T-cells play a key role. They are part of the highly complex array of immune cells that normally work together to fight invaders such as bacteria or viruses, adapting specifically to each new invader. Formed in the thymus gland, T-cells begin as "precursor" cells and mature -- during this time, receptor sites on their outer membrane are shaped to dock with each invader and destroy it.
"As T-cells form, it is not uncommon for a few to randomly develop with the potential ability to attack the body's own cells," said Dr. Holler. "That's when a safeguard mechanism normally kicks in to eliminate these errant T-cells. Our team found the genetic regions that govern this safeguard."
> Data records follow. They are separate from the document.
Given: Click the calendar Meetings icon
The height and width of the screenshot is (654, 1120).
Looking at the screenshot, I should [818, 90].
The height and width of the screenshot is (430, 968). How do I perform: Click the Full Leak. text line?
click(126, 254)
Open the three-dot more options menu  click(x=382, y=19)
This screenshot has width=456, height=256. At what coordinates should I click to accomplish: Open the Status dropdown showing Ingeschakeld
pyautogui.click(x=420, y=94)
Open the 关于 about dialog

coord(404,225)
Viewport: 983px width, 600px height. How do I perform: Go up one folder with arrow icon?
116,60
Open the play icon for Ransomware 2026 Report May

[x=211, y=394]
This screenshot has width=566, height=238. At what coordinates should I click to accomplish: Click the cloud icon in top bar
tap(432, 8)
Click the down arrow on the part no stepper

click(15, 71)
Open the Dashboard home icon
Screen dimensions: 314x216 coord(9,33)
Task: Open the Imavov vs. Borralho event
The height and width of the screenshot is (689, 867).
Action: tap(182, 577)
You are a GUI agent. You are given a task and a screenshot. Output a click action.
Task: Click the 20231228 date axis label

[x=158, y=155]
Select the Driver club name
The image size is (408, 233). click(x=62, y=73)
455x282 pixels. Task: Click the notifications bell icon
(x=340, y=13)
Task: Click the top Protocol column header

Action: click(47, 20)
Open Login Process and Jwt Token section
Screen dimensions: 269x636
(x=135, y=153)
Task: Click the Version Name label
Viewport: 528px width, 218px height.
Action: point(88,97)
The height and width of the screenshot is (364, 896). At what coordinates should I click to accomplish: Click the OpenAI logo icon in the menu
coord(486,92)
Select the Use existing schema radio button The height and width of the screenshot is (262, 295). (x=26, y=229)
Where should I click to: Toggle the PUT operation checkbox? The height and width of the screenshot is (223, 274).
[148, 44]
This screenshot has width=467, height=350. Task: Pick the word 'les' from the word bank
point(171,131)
What if the safeguard mechanism is defective? Left unchecked, the self-destructive T-cells can roam throughout the body and wreak havoc. This is the process behind many autoimmune, or "self-immune," diseases such as type 1 diabetes, multiple sclerosis, rheumatoid arthritis and others.
To understand what happens in type 1 diabetes, the researchers combined a unique set of cutting-edge technologies, using cultures of thymus cells from transgenic mice, together with DNA chips and "genome scans." They compared non-obese diabetic (NOD) mice, which researchers elsewhere had shown to have the tolerance defect, with diabetes-resistant controls. They looked for regions where the data from the DNA chips and the genome scan converged. Overlap would indicate the regions and genes that affect tolerance.
In the mice with diabetes, two findings emerged -- a distinct decrease of activity in regions that governed the elimination of errant T-cells, and an increase of activity promoting their survival. The safeguard system was broken. The T-cells were alive and able to leave the thymus and attack beta cells.